Since many things actually work as expected most of the time, it is easy to forget that something like the network is an unreliable system where messages can be delayed, lost¹ and reordered² and that most of the time it is the systems and protocols that run on top of the network that need to handle the work necessary to make the network seem reliable.

Distributed systems literature usually refers to the network connecting two processes as a link. The simplest type of link is called a fair-loss link, when a process P1 send a message M to a process P2, the message is in one of three states: will be delivered in the future, delivered or lost.

A fair-loss link does not offer any type of delivery guarantee or delivery confirmation because it is an unreliable link. The only thing the sender can do it to send a message and hope it is delivered, the receiver could send another message informing the sender that the message has been delivered but there’s no guarantee that the message will be delivered.

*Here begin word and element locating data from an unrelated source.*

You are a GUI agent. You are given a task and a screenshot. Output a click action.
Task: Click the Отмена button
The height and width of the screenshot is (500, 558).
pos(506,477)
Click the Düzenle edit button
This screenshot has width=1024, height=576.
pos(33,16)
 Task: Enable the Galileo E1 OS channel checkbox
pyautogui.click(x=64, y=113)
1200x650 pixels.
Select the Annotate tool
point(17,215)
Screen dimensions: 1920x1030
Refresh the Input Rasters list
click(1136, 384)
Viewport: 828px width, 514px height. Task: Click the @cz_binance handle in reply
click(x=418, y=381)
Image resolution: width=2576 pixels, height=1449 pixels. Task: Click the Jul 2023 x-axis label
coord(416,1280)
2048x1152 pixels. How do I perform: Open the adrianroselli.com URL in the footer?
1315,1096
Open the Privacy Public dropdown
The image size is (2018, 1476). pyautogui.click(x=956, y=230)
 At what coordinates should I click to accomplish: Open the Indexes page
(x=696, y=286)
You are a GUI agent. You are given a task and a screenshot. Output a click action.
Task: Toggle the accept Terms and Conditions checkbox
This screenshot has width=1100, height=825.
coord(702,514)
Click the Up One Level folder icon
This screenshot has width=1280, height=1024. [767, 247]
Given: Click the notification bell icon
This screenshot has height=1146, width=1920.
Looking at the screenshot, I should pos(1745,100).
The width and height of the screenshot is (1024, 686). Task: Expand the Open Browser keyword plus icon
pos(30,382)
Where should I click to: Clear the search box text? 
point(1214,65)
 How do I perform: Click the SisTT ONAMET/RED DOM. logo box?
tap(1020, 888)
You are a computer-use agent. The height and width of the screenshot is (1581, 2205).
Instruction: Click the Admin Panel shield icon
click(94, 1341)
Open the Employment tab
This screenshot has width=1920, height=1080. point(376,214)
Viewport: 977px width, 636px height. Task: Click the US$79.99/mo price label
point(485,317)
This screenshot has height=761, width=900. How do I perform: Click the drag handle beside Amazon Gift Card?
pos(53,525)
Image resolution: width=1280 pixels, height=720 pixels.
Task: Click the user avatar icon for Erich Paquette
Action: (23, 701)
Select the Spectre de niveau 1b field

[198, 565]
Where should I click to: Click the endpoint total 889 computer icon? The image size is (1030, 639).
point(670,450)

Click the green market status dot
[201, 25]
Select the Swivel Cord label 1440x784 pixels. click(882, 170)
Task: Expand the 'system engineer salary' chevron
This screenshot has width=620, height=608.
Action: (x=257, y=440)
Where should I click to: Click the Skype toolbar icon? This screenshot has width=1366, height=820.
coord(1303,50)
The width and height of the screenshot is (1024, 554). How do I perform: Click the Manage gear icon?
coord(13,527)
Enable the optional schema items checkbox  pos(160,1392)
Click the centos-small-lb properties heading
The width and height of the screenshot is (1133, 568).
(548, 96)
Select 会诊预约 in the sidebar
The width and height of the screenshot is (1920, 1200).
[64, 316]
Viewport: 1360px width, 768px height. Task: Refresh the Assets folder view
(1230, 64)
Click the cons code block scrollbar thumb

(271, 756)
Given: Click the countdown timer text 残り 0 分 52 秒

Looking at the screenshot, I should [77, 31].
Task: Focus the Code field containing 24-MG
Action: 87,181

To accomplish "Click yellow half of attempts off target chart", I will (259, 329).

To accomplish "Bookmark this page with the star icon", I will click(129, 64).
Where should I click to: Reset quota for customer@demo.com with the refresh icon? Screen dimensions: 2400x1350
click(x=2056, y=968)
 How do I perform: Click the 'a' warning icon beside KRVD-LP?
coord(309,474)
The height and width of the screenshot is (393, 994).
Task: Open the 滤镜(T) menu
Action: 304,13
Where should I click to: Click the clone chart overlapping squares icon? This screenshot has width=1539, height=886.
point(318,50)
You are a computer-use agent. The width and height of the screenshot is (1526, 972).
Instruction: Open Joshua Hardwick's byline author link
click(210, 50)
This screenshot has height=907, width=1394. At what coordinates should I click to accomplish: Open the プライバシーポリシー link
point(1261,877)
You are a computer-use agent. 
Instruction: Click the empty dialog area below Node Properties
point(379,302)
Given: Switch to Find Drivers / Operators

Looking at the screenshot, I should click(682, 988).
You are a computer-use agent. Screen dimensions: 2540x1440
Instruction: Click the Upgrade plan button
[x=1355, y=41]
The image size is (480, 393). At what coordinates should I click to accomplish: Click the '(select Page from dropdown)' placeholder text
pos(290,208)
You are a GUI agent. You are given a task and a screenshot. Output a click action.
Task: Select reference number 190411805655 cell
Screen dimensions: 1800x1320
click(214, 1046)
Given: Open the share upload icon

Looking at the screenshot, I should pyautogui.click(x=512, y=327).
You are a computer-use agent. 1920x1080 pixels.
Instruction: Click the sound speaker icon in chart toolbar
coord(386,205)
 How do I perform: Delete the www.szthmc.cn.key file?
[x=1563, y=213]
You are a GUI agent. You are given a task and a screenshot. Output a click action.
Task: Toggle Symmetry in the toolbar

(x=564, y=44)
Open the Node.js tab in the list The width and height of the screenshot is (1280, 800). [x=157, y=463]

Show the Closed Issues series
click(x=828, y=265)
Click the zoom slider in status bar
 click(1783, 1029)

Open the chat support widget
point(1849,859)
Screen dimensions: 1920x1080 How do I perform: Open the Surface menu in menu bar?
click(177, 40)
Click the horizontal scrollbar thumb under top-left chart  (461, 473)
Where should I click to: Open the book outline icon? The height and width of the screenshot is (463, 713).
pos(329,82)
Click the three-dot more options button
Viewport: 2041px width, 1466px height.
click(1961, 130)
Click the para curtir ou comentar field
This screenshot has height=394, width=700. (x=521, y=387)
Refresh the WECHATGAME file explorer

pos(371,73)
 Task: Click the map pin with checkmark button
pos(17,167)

The two generals problem³ states that there are two friendly generals separated in different camps and they need to coordinate the time to attack because the only way to defeat the enemy is to combine their armies strength, attacking alone means losing the battle.

A general that wants to attack at a specific time sends a message to the general in the other camp to let them know the time of the attack. The problem is that the message is being carried by a soldier that may be captured, get lost or die. The message is being sent over an unreliable link.

A general that receives a message specifying the time of the attack needs to let the other general know that the message has been received. Acknowledgement happens by sending a message to the general that sent the first message but again there’s no guarantee that the message will ever be delivered because the link is unreliable.

Turns out that there’s no way to guarantee that the generals will reach consensus about when to attack if messages can be completely lost because both generals are always one message away from knowing what the other general wants to do.